BerandaHits
Senin, 3 Feb 2019 09:01

Gelar Pertunjukan Wayang, Pepadi Jawa Tengah Tampilkan 3 Gagrak Sekaligus

Ki Manteb Sudarsono sedang memainkan lakon Brubuh Ngalengka dalam acara yang diadakan Pepadi Jawa Tengah, Sabtu (2/2/2019). (Inibaru.id/ Ida Fitriyah)

Dalam rangka pelantikan pengurus, Pepadi Jawa Tengah menggelar pentas wayang. Nggak tanggung-tanggung, pentas itu dimeriahkan tiga dalang dengan tiga gaya pentas yang berbeda-beda.
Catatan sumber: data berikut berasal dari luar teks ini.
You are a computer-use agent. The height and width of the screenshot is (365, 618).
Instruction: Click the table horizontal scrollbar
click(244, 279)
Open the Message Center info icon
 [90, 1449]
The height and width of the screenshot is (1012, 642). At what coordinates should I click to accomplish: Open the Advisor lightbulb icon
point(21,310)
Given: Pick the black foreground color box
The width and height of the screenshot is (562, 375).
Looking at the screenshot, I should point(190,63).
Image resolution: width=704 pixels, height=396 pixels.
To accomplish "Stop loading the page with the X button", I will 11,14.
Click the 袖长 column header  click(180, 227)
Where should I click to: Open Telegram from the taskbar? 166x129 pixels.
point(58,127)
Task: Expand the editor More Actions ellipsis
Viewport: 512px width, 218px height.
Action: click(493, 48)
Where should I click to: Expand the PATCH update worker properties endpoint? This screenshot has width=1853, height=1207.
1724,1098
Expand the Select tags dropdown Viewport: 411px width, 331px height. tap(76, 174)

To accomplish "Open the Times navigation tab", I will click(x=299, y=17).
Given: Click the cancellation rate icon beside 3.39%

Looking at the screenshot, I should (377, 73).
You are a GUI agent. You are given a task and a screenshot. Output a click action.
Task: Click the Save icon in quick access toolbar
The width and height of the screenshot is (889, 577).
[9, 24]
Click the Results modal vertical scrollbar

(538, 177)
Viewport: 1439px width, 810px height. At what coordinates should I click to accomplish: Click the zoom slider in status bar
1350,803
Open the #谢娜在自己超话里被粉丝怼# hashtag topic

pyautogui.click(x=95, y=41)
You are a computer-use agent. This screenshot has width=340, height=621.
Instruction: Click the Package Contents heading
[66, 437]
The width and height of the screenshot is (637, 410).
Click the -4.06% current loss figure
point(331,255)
Inibaru.id – Pertunjukan wayang biasanya hanya menampilkan satu dalang yang bercerita tentang lakon tertentu. Namun, pertunjukan wayang yang diadakan Persatuan Pedalangan Indonesia (Pepadi) Jawa Tengah ini menyuguhkan tiga dalang sekaligus dengan tiga gaya yang berbeda.

Acara bertajuk Pentas Seni Tradisi Gaya Jawa Tengah itu digelar pada Sabtu (2/2/2019) malam di halaman Kantor Gubernur Jawa Tengah, Jalan Pahlawan, Semarang. Dalam acara yang dihadiri Sekretaris Daerah Provinsi Jawa Tengah Sri Puryono tersebut, ada tiga dalang yang tampil yakni Ki Manteb Sudarsono, Ki Sigid Ariyanto, dan Ki Sigit Aji Sabdo Priyono.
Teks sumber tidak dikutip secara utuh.